| Cosa si chiede |
Aggiorna la parte del brano sul pressing in Serie A che va da "La maggior parte" a "traiettorie di passaggio." sostituendo "pressing" con "pressione", poi riportala per intero.

| Brano proposto |
Dati forniti da StatsBomb.
La maggior parte delle squadre del nostro campionato predilige un pressing orientato sull’uomo. Tra le 5 squadre che hanno il PPDA più basso – in ordine Bologna, Torino, Atalanta, Juventus e Milan – solo la squadra di Sarri ha mostrato fasi di pressing meno incentrato sul controllo individuale degli avversari e più attente a giocare sulle linee di passaggio degli avversari. Il Sassuolo di De Zerbi è l’esempio più chiaro di squadra che attua un pressing chiaramente orientato a manipolare lo spazio attorno al portatore di palla avversario attraverso un posizionamento difensivo che vuole indirizzare e intercettare le traiettorie di passaggio.
C’è, in ogni caso, un gruppo abbastanza nutrito di squadre che fa della difesa posizionale una scelta strategica. Il Parma, l’Udinese e la Lazio preferiscono attendere gli avversari nella propria metà campo per avere campo lungo da attaccare in ripartenza. La Sampdoria di Ranieri, attentissima a tenere strette e ordinate le linee del suo 4-4-2 è un altro esempio, molto ben riuscito, di squadra attenta a difendere compatta nella propria metà campo.
Al di là delle filosofie difensive di ogni squadra, comunque, la flessibilità delle squadre è una cifra tattica caratteristica del campionato di Serie A. Le singole squadre sono capaci di modulare le loro strategie di recupero palla in funzione degli avversari e dell’andamento della partita. Non solo sono in genere capaci di alternare fasi di pressing offensivo a difese basse e attendiste nella propria metà campo, ma possono modulare anche la tipologia di pressing alternando al bisogno il controllo degli spazi, con marcature più ravvicinate sugli organizzatori di gioco avversari o, magari, sui trequartisti.
In questo senso, è decisamente un cliché quello che vede quello della Serie A come un calcio prevalentemente difensivo e vagamente noioso. In realtà, la caratteristica principale, che in fondo costituisce proprio la ricchezza del campionato, è l’estrema variabilità tattica che è possibile ritrovare e la generale flessibilità degli approcci adottati dagli allenatori, capaci di variare spartito tattico in funzione di avversari e specifiche esigenze delle partite. Dentro questa variabilità si può riconoscere come le tendenze tattiche che maggiormente hanno influenzato il calcio mondiale nell’ultimo decennio abbiano influenzato a vari livelli anche la Serie A, grazie anche alle esperienze all’estero dei migliori allenatori italiani ma anche allo studio sempre più attento degli allenatori più giovani.
La fluidità degli schieramenti per ottimizzare la disposizione in campo nelle varie fasi di gioco è diventata nel giro di pochi anni quasi la norma in Italia. L’attenzione mai nascosta del nostro campionato per la fase difensiva e l’equilibrio non sembra comunque ostacolare un approccio offensivo più ricco e coraggioso e più in generale la ricerca di innovazione e di cambiamento. Da un punto di vista tattico, insomma, la Serie A - con squadre molto diverse tra loro, e per certi versi estreme, come, ad esempio, Atalanta e Sassuolo - è senza alcun dubbio uno dei più interessanti campionati europei.

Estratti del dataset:
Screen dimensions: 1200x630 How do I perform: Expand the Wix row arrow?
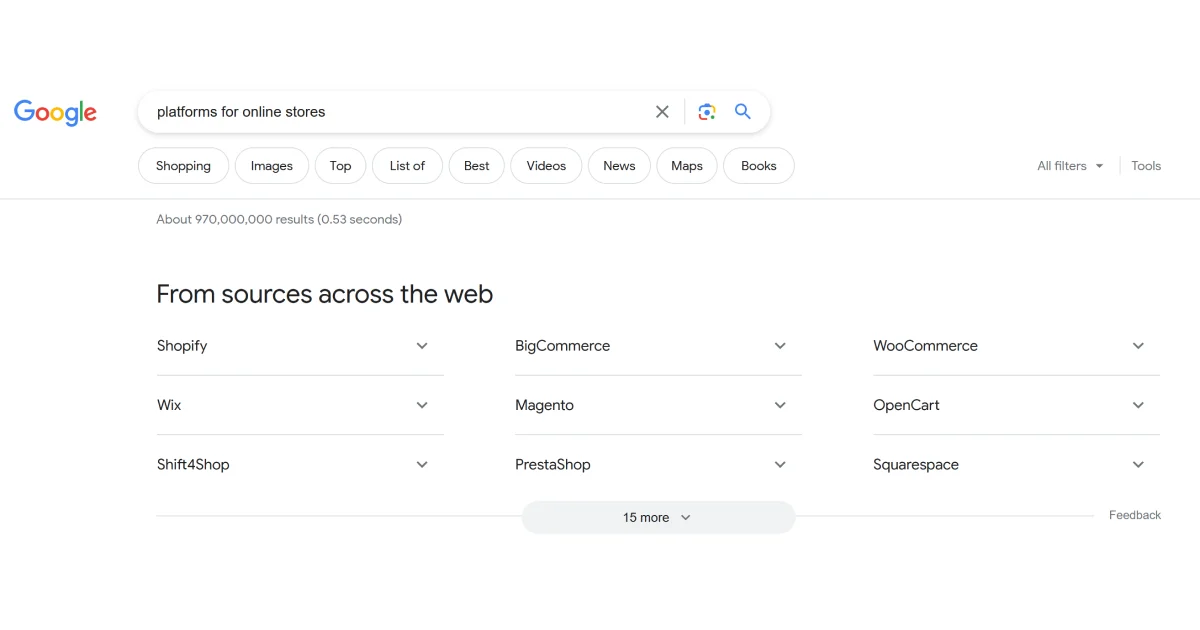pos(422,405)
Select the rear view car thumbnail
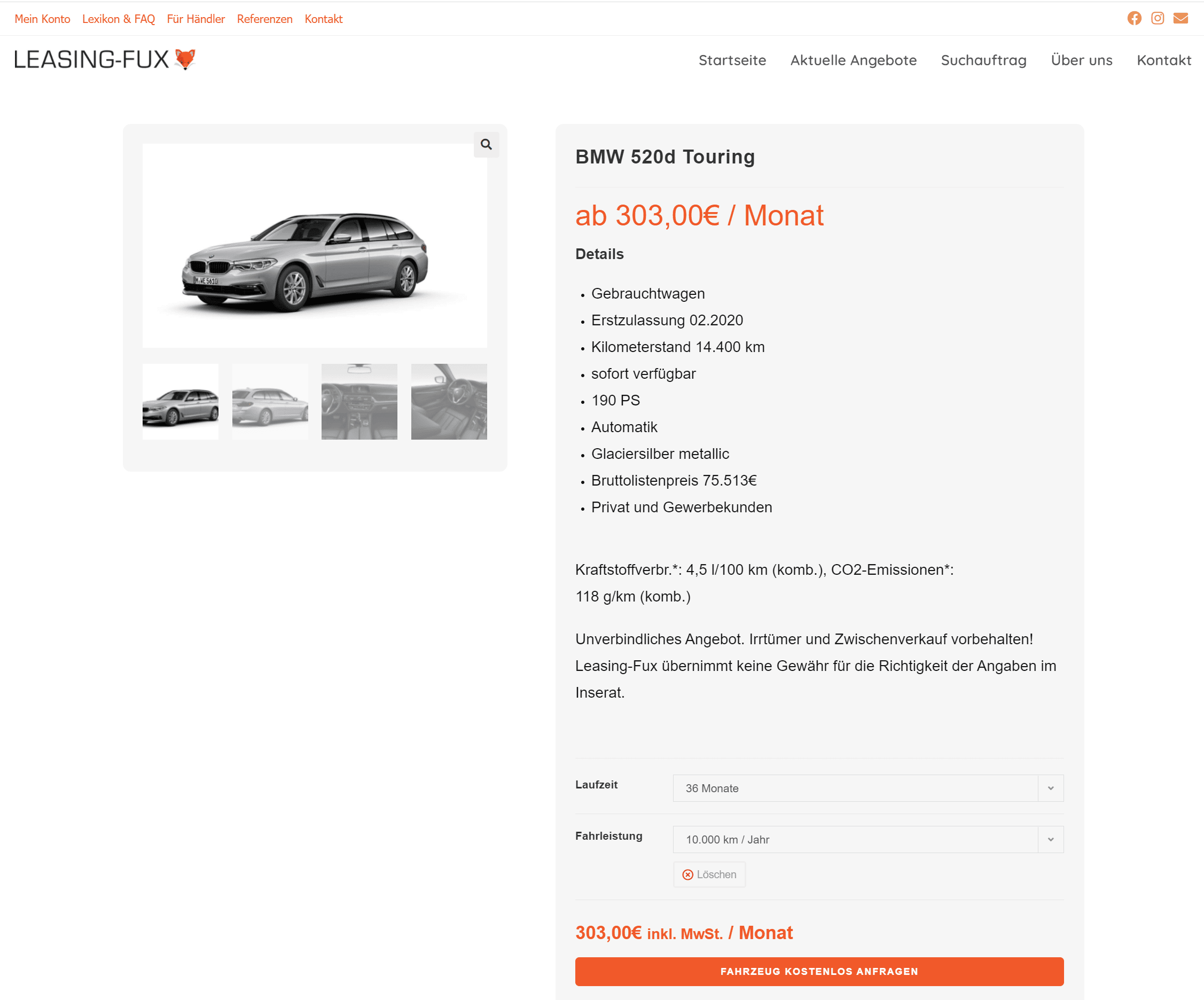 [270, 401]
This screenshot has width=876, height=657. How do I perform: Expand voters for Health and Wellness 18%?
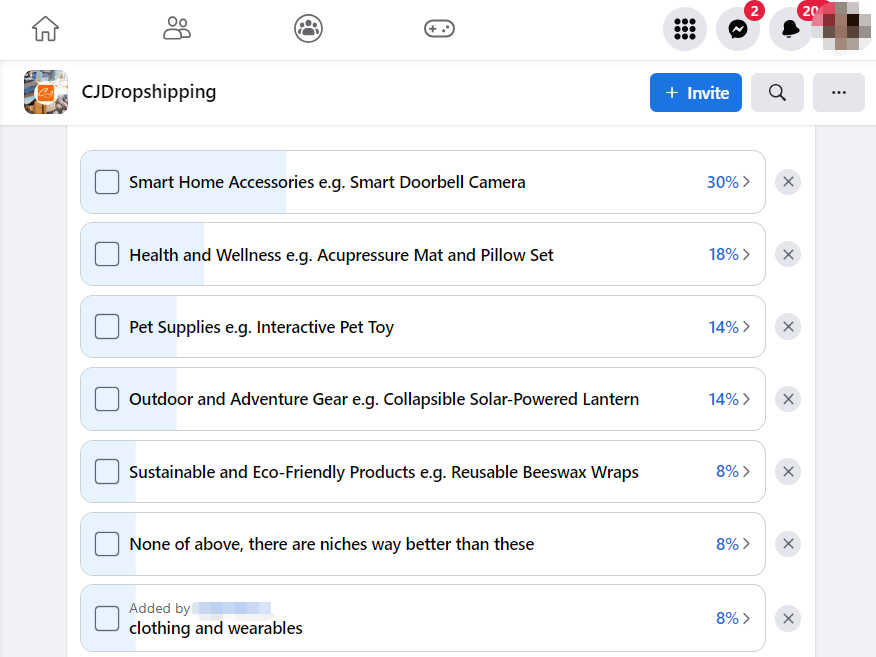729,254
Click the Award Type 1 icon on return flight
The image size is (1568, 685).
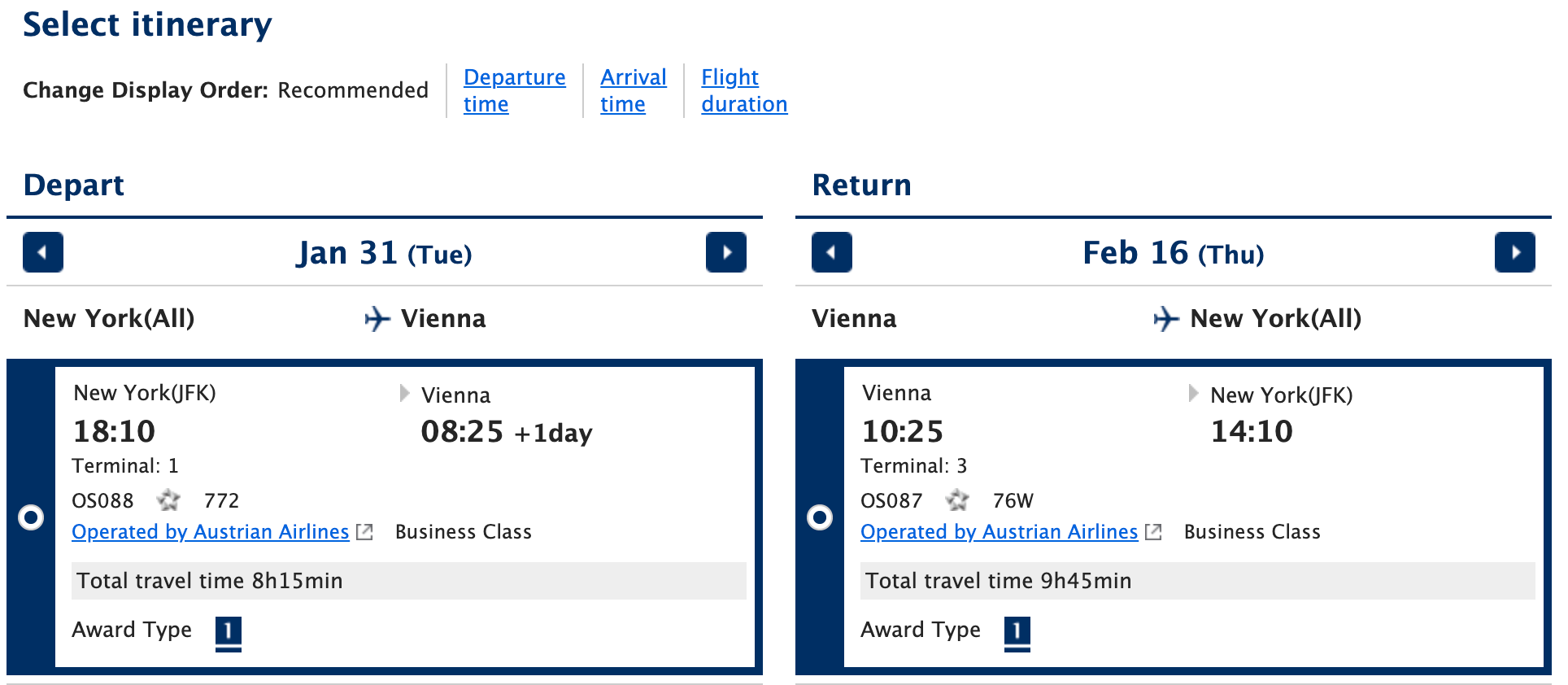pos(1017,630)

* * *

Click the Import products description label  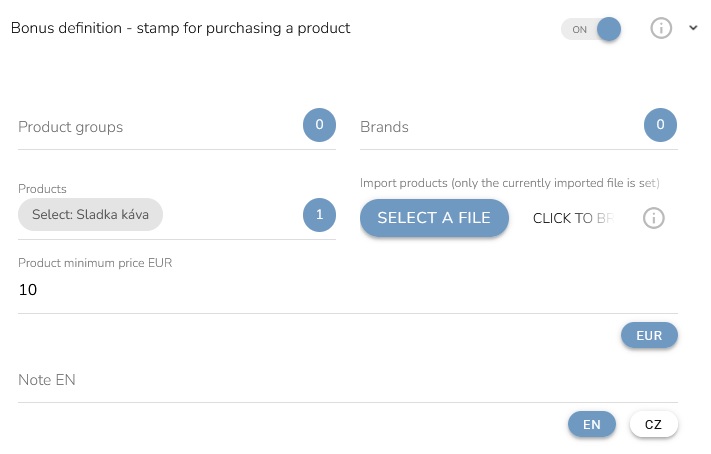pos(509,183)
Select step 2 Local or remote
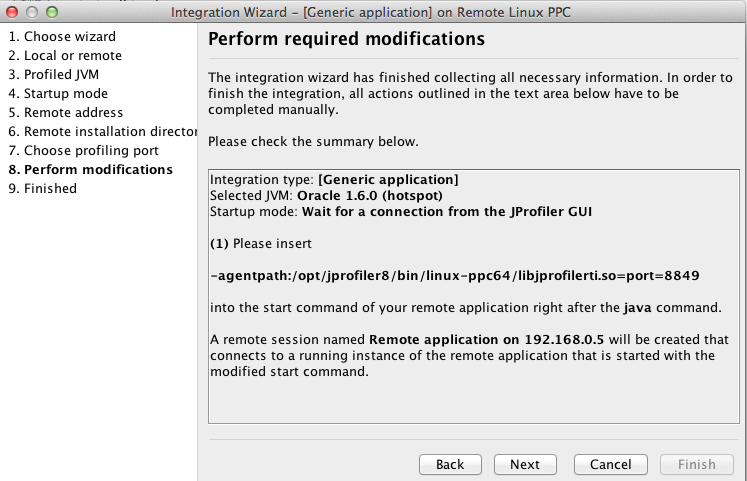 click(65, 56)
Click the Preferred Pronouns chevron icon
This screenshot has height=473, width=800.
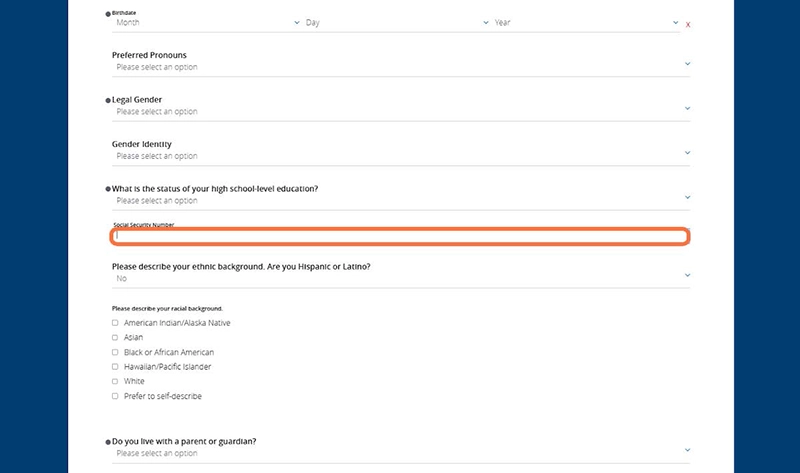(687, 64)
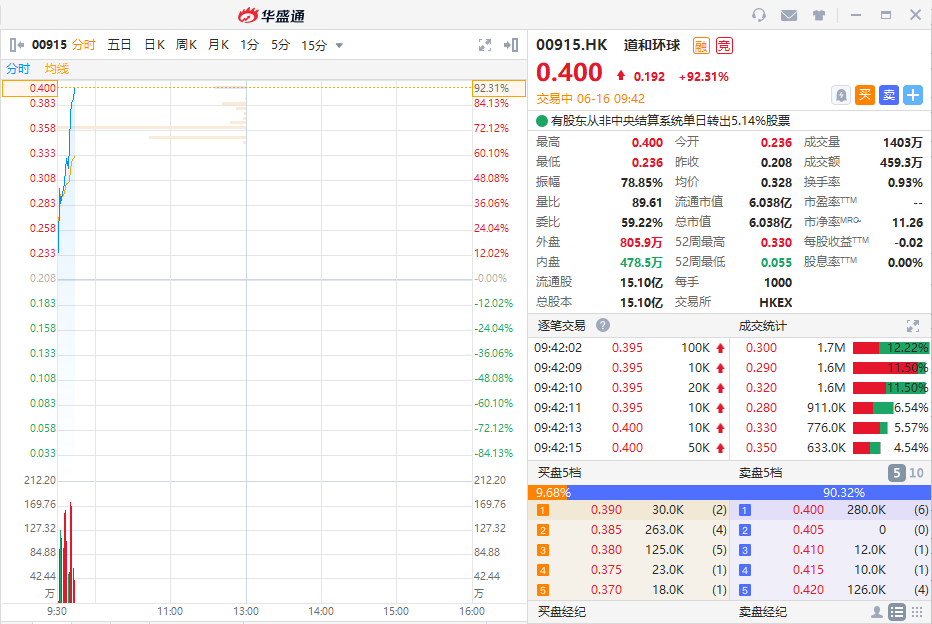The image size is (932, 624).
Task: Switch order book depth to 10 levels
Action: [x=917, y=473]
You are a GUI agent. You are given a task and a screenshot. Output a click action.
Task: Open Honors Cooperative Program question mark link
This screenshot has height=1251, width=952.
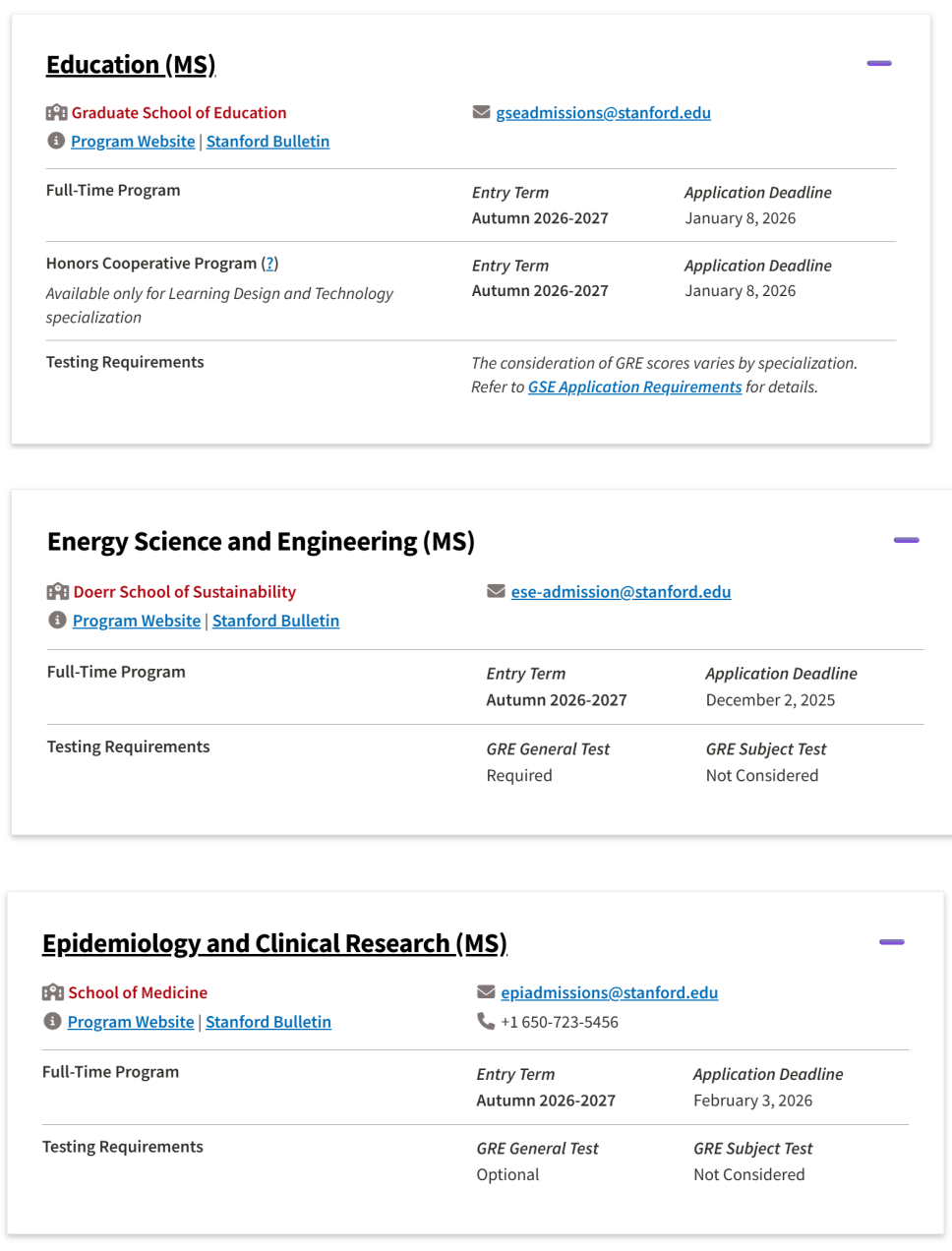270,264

...

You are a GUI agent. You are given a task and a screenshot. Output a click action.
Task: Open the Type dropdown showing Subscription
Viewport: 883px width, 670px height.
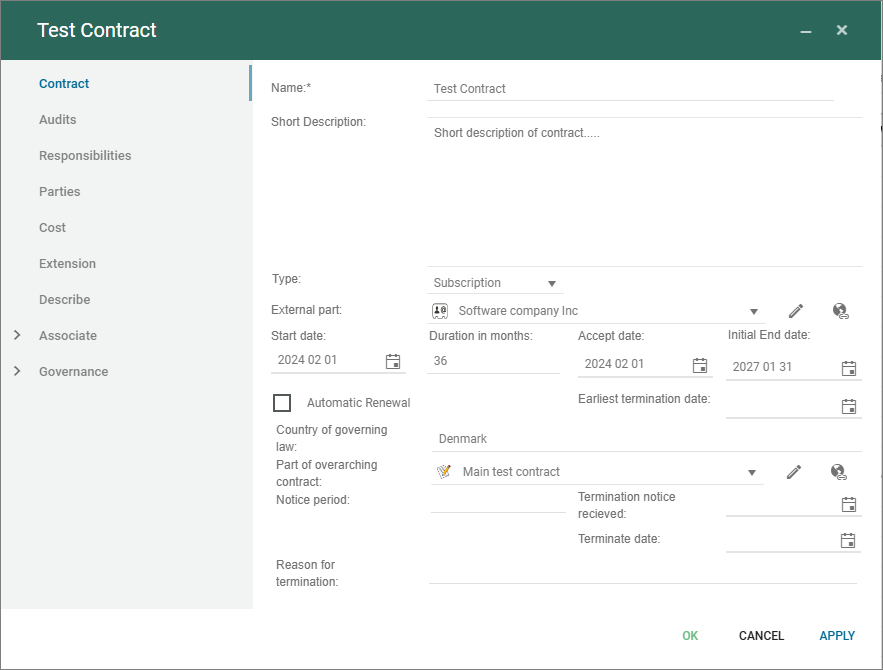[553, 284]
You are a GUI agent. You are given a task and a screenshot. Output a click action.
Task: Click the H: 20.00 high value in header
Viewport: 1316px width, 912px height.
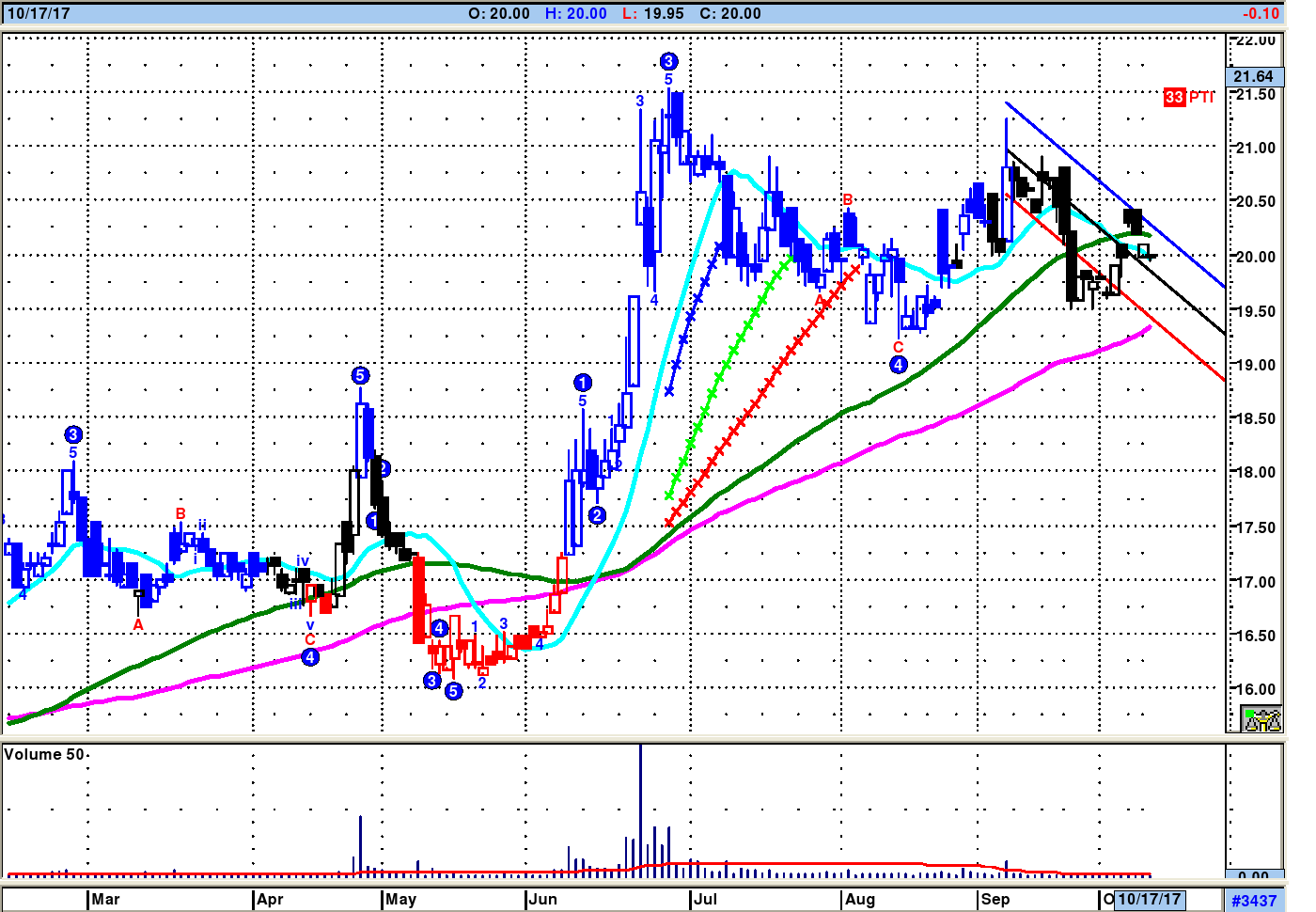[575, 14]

| Risultato atteso |
La maggior parte delle squadre del nostro campionato predilige un pressione orientato sull’uomo. Tra le 5 squadre che hanno il PPDA più basso – in ordine Bologna, Torino, Atalanta, Juventus e Milan – solo la squadra di Sarri ha mostrato fasi di pressione meno incentrato sul controllo individuale degli avversari e più attente a giocare sulle linee di passaggio degli avversari. Il Sassuolo di De Zerbi è l’esempio più chiaro di squadra che attua un pressione chiaramente orientato a manipolare lo spazio attorno al portatore di palla avversario attraverso un posizionamento difensivo che vuole indirizzare e intercettare le traiettorie di passaggio.